For actual coding, I still write most things myself. But when I need to understand existing code, trace through a system, or scaffold something repetitive, Claude handles it faster than I could.
It’s not replacing my editor. It’s replacing my “stare at the code trying to remember how this works” time.
The Learning Curve
There is one. A few things that tripped me up:
Be specific. “Fix the bug” doesn’t work. “The login function returns undefined when the user doesn’t exist—should it throw an error instead?” does.
Start from the right directory. Claude’s context is your current working directory. If you’re in a subdirectory, it might miss important files at the project root. I learned this the hard way.
Review the changes. Claude is confident. Sometimes too confident. Always read the diff before accepting changes. Most are fine, but catching the occasional mistake is worth the five seconds.
Use /compact in long sessions.

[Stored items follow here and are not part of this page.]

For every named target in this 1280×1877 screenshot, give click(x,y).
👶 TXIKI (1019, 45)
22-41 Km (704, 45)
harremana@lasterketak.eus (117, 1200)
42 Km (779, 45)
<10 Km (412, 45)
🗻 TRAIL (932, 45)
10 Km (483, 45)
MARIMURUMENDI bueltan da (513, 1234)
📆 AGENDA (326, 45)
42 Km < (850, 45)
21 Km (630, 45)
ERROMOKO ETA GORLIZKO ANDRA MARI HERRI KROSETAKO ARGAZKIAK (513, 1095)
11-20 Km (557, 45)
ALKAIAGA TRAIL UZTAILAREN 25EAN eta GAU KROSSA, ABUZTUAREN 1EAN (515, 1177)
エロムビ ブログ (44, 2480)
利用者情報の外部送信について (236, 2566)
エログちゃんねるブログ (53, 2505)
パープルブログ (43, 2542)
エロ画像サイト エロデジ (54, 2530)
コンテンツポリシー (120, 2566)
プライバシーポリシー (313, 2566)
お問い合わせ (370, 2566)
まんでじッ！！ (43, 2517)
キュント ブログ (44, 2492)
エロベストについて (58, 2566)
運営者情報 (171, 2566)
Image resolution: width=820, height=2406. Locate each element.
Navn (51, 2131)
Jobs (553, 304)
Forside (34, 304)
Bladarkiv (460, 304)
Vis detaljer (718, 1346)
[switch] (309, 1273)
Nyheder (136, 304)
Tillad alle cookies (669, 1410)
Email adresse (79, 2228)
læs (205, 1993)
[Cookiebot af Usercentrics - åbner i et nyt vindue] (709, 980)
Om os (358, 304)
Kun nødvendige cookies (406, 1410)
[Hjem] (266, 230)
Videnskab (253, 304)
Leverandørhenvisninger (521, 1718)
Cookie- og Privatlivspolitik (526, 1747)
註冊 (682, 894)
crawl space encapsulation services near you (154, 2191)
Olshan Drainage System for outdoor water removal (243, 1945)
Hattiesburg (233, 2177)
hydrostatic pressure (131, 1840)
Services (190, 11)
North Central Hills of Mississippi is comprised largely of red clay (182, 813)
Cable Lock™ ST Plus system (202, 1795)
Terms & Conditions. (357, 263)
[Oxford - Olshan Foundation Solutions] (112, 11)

The context window fills up. When Claude starts forgetting earlier parts of the conversation, /compact summarizes and frees up space.
CLI Flags Worth Knowing
A few command-line options I’ve found useful:
# Continue the most recent conversation
claude -c
# Resume a specific session by name
claude -r "auth-refactor"
# Start with an initial prompt
claude "explain this project"
# Use a specific model
claude --model opus
# Add extra directories to the context
claude --add-dir ../shared-lib
The --model flag is handy when you want to switch between Sonnet (faster, cheaper) and Opus (more capable) for different tasks.
What’s Next
I’m still exploring. Claude CLI has features I haven’t touched yet—hooks for automating workflows, plugins for extending functionality, and deeper MCP integrations.
There’s also something called spec-kit that GitHub released for “spec-driven development.” A few people have mentioned using it with Claude CLI for more structured workflows. I’m planning to try that next.
For now, though, just running claude in my project directory and asking questions has already changed my daily workflow. It’s the first AI tool that feels like it’s working with my codebase instead of adjacent to it.
If you’ve been using Claude CLI, I’d be curious what patterns you’ve found useful.